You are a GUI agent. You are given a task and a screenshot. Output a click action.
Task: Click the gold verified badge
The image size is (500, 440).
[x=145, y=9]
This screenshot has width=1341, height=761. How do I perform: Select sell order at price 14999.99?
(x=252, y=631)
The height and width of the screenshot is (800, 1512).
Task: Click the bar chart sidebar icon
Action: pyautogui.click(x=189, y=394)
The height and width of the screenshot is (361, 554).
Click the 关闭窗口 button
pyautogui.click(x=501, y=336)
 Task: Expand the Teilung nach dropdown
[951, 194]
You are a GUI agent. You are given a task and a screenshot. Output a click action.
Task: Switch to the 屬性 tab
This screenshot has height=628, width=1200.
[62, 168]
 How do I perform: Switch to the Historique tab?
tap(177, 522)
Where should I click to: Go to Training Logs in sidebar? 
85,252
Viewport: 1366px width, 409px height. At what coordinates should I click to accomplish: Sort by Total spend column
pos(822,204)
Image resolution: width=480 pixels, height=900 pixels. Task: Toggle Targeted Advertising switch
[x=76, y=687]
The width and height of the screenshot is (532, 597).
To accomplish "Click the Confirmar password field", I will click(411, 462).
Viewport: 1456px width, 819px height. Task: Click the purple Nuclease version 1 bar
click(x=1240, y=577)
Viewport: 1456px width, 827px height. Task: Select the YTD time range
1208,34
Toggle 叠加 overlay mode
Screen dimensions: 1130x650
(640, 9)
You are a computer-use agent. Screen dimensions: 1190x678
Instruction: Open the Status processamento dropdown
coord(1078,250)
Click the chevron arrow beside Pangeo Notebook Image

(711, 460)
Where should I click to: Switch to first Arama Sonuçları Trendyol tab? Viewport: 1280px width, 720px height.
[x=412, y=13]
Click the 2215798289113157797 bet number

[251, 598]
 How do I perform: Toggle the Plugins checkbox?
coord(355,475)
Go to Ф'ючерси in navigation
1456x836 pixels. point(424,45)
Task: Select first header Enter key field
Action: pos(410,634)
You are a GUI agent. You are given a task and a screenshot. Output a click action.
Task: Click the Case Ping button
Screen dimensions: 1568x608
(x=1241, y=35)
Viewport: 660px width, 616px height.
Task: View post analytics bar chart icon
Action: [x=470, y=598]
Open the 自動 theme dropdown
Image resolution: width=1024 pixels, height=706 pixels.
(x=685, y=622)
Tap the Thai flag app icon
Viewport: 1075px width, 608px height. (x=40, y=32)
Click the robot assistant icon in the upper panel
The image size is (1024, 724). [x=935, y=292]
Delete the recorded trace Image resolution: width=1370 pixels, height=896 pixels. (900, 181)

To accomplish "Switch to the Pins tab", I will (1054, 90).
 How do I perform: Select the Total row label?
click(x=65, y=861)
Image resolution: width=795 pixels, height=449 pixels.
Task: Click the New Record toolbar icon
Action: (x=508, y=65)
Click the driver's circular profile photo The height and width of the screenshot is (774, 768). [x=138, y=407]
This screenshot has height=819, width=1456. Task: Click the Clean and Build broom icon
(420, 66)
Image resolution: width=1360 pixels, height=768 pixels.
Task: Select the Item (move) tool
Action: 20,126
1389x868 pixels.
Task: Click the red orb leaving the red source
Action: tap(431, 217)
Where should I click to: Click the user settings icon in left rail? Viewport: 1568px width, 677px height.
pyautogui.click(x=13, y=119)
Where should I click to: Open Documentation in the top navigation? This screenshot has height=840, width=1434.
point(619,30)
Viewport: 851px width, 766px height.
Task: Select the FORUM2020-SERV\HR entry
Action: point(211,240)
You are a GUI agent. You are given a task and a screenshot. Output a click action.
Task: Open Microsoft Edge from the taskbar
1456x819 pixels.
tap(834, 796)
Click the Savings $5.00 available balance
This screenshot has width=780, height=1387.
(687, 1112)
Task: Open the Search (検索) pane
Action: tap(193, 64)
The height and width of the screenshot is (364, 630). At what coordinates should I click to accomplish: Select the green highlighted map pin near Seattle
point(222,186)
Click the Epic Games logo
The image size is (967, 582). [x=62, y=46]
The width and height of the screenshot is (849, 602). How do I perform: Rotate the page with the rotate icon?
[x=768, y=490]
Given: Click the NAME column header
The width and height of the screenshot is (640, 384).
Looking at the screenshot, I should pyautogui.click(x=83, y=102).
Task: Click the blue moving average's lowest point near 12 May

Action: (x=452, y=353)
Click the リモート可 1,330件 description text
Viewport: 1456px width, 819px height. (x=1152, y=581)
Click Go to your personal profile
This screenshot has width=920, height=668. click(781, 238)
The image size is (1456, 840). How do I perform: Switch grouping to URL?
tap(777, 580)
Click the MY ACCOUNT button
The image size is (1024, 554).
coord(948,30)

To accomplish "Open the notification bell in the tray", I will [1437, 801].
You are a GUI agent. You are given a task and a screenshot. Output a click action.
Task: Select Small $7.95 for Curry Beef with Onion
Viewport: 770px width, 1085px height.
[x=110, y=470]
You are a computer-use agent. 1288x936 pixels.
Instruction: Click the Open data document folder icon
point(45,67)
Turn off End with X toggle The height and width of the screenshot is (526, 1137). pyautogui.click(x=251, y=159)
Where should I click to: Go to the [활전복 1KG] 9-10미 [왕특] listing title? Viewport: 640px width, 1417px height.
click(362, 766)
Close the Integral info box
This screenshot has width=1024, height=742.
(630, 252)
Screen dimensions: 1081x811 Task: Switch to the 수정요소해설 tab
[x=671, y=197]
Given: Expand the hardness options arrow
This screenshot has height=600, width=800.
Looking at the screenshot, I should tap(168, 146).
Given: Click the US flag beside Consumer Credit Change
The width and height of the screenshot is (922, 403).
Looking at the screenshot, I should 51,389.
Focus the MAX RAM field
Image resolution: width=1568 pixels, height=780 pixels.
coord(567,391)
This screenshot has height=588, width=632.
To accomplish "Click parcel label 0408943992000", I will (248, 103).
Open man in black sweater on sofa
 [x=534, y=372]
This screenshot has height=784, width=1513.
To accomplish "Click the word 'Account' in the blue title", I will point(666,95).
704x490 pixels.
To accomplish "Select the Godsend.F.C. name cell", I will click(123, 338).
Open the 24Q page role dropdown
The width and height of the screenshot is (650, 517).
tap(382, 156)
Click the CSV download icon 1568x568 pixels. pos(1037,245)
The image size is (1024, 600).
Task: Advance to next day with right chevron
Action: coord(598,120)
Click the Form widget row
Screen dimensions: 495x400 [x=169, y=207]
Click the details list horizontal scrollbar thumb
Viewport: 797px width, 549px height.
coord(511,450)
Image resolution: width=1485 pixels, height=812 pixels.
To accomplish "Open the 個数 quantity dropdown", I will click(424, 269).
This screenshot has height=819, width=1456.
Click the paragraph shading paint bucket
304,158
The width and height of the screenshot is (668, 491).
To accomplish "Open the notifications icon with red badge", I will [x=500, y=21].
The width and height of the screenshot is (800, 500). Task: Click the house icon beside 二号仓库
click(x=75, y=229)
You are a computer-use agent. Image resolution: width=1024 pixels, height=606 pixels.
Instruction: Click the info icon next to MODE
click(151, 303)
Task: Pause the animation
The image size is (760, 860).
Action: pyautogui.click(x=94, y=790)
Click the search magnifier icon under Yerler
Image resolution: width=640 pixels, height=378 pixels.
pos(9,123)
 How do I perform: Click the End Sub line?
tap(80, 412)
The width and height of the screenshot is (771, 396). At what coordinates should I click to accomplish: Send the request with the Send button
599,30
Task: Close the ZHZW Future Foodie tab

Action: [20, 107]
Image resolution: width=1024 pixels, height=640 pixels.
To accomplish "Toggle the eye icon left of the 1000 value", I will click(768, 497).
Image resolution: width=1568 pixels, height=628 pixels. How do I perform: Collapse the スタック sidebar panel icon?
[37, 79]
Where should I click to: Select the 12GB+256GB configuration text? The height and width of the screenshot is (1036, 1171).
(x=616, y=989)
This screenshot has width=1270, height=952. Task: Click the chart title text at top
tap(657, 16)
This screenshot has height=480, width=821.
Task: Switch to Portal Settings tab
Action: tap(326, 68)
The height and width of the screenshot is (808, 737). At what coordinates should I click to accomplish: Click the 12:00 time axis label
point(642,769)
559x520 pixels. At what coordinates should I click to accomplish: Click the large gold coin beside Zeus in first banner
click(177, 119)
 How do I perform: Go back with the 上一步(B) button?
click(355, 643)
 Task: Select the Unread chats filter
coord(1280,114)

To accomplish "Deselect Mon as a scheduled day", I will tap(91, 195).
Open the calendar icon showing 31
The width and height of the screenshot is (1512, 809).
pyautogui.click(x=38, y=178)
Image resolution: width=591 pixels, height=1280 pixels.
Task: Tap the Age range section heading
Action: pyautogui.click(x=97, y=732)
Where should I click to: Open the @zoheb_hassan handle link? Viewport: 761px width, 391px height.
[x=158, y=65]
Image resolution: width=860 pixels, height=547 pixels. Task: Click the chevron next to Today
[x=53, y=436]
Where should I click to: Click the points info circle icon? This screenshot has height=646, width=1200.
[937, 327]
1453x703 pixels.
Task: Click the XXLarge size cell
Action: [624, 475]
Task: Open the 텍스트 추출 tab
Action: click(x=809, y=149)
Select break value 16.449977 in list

- - - - -

▸ **TO BE DONE**: Write out the records from the line with "Close the Integral info box" up to and including the line with "[x=671, y=197]" as a numbered list, leaving out blank lines.

▸ **REPLY**:
1. Close the Integral info box
2. This screenshot has width=1024, height=742.
3. (630, 252)
4. Screen dimensions: 1081x811 Task: Switch to the 수정요소해설 tab
5. [x=671, y=197]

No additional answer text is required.